### [Written request]
Rewrite everything in the listing from the line containing "between [200, 883]" down to the line containing "supply [772, 658]", both included, keeping the request lines unchanged and multiplying each answer coordinate by 2.25, rounded to a whole number with halves going up. Give back only those lines.
━━━━━━━━
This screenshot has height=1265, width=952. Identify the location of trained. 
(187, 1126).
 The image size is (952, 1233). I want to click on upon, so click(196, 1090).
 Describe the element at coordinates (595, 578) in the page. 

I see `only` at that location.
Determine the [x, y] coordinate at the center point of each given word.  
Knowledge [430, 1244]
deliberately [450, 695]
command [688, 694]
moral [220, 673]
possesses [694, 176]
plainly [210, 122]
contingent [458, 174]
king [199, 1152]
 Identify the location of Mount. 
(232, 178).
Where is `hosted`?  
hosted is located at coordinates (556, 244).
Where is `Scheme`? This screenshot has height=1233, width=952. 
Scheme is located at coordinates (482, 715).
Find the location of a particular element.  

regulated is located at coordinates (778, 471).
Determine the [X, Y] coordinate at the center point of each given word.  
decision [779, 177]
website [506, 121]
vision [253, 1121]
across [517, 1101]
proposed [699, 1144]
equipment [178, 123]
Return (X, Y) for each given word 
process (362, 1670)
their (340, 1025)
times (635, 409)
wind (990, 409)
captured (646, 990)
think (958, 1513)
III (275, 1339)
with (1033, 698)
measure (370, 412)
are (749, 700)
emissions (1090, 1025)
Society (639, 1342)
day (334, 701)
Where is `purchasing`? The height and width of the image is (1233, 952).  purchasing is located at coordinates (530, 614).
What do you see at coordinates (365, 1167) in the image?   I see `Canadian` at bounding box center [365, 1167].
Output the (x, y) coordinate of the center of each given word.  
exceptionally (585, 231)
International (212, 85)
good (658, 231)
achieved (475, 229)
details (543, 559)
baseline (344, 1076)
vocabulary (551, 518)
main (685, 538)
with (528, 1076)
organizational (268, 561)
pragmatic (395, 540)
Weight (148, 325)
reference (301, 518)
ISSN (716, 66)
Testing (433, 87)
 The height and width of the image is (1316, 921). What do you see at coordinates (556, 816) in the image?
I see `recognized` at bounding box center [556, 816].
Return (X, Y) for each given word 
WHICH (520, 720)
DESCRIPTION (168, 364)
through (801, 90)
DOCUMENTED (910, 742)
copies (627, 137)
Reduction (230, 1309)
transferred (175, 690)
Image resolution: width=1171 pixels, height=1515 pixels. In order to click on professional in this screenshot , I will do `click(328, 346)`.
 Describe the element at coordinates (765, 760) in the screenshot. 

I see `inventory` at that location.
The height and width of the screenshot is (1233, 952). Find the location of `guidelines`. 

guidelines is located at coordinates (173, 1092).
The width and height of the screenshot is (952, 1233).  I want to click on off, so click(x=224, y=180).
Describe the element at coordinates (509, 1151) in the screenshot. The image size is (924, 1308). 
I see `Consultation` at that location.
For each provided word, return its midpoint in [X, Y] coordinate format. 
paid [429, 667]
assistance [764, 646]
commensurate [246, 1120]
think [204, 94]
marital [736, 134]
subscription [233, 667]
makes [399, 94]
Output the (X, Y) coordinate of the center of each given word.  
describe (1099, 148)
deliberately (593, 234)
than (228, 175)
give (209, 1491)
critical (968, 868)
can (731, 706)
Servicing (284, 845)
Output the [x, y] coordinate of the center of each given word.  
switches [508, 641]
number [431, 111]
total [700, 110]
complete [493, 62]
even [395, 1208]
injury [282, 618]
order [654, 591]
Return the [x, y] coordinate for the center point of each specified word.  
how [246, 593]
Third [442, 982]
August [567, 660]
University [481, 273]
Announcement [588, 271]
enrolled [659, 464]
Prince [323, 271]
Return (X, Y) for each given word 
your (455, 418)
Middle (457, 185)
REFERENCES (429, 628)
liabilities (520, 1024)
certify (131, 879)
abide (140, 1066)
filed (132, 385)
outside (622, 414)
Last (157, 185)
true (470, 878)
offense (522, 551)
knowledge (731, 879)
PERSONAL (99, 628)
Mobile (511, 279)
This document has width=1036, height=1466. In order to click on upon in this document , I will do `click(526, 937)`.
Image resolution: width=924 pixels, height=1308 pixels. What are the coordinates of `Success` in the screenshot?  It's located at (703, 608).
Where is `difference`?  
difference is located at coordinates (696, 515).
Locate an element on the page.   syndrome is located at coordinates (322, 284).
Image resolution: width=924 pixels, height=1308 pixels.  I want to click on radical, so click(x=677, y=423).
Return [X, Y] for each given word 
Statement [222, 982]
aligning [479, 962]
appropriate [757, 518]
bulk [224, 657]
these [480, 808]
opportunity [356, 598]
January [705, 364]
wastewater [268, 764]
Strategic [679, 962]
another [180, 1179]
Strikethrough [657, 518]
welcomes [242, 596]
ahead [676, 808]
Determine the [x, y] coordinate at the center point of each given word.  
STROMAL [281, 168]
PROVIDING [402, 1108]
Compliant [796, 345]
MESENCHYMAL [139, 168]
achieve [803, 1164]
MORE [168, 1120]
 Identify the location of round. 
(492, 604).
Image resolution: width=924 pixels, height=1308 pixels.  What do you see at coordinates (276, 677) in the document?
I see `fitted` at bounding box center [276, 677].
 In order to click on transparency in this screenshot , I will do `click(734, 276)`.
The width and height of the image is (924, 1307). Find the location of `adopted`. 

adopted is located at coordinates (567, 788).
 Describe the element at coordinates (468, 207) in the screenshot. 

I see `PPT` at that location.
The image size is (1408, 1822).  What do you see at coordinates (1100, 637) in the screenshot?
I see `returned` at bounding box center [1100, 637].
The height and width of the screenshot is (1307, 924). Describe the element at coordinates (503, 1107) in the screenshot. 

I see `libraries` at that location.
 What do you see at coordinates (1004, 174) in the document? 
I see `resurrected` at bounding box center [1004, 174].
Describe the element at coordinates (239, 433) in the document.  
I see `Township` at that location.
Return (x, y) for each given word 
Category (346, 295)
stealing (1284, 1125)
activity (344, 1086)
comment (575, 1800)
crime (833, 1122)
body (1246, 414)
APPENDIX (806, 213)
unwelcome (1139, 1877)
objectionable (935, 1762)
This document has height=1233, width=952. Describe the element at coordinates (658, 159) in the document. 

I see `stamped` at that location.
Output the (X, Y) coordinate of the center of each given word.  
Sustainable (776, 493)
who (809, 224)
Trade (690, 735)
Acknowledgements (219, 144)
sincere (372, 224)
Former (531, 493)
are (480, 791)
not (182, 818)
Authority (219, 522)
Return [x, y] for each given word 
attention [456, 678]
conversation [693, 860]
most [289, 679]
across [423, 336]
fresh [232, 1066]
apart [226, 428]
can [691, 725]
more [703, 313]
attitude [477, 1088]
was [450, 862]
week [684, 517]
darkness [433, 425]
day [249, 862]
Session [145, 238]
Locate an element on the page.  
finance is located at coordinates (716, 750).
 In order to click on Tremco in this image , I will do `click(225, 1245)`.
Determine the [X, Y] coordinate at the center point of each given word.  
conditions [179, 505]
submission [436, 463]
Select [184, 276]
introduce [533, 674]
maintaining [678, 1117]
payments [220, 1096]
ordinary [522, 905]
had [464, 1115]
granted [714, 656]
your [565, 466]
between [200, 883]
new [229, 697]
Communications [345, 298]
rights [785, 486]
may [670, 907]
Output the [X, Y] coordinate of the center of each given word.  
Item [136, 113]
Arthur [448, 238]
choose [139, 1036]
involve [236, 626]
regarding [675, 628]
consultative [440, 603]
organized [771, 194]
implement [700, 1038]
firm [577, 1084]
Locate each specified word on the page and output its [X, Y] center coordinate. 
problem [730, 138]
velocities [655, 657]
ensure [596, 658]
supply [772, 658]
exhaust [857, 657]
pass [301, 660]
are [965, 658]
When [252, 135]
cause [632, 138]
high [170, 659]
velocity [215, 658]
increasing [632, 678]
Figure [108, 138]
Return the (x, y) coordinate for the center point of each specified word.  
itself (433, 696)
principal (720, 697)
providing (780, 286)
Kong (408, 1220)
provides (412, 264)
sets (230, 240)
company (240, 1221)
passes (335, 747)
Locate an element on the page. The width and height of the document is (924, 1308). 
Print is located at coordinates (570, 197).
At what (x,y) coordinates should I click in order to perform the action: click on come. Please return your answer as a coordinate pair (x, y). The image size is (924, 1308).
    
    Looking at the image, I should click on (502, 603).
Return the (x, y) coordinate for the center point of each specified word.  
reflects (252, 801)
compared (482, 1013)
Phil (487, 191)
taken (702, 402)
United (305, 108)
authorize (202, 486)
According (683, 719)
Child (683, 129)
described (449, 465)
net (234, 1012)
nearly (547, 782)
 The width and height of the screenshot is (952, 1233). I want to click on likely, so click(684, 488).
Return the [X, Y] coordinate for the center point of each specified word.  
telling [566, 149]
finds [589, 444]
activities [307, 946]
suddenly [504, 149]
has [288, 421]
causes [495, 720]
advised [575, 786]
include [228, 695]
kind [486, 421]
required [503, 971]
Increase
━━━━━━━━
### [Response to the task]
between [450, 1987]
new [515, 1568]
Communications [776, 671]
rights [1766, 1094]
may [1508, 2041]
Output the [X, Y] coordinate of the center of each given word.  
Item [306, 254]
Arthur [1008, 536]
choose [313, 2331]
involve [531, 1409]
regarding [1519, 1413]
consultative [990, 1357]
organized [1735, 437]
implement [1575, 2336]
firm [1298, 2439]
Locate each specified word on the page and output its [X, Y] center coordinate. 
problem [1643, 311]
velocities [1474, 1478]
ensure [1341, 1481]
supply [1737, 1481]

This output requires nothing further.